その声に反応して、山姥切国広は慌てて纏っている布をかき集めてスカートを隠した。
「みっ、みるな!!!」
だが、隠したところでより変態度が増しただけだった。
布で隠しきれない足元は白のハイソックスが丸見えだった。
長谷部は目をまん丸にして、山姥切国広の頭から足までをなめるように見つめた。
「…つるつる」
あまりの出来事に、ムダ毛ひとつ無い美脚への感想しか出ない様子の長谷部だったが、「綺麗」という言葉が出なかっただけよかったのかもしれない。
「貴様!!!そのような変態趣味で主の傍に侍っていたというのか!?」
我に返った長谷部が立ち上がり山姥切国広に詰め寄る。
さながらてるてる坊主な山姥切国広は為すすべもなく詰め寄られてタジタジしていると、間に近侍である乱藤四郎が割って入る。
「そこまで!!これ以上続けるならお仕置きしちゃうよ!」
それでも止まらない長谷部だったが、乱が審神者の執務室まで声が届いている事を指摘してやっと止まった。

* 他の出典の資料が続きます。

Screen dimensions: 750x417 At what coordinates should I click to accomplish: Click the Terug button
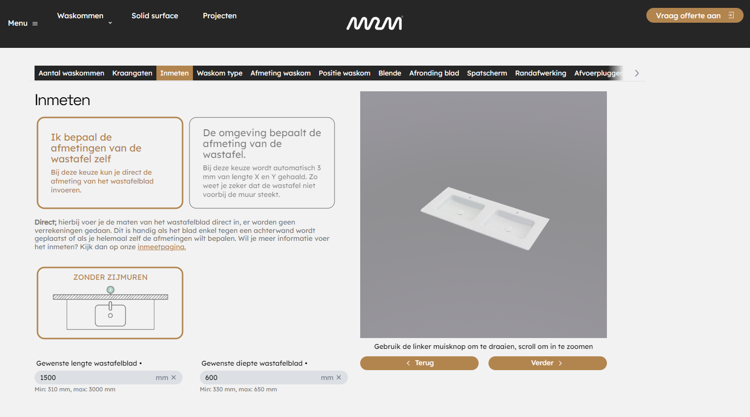[x=419, y=363]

「山姥切さん、長谷部さんに押されてないで説明しないと!なんの為に広間に来たのかな…?」
乱は腰に手を当て仁王立ちしている。フリルの揺れるスカートで可愛らしいポージングであるが、この本丸で初めて鍛刀された刀としての威厳があった。
「す、すまない…」
山姥切国広は布を深く被り直し、小さくなった。
乱に促されるように、長谷部、山姥切国広の二振りは宗三が座っている辺りに腰を落ちつけた。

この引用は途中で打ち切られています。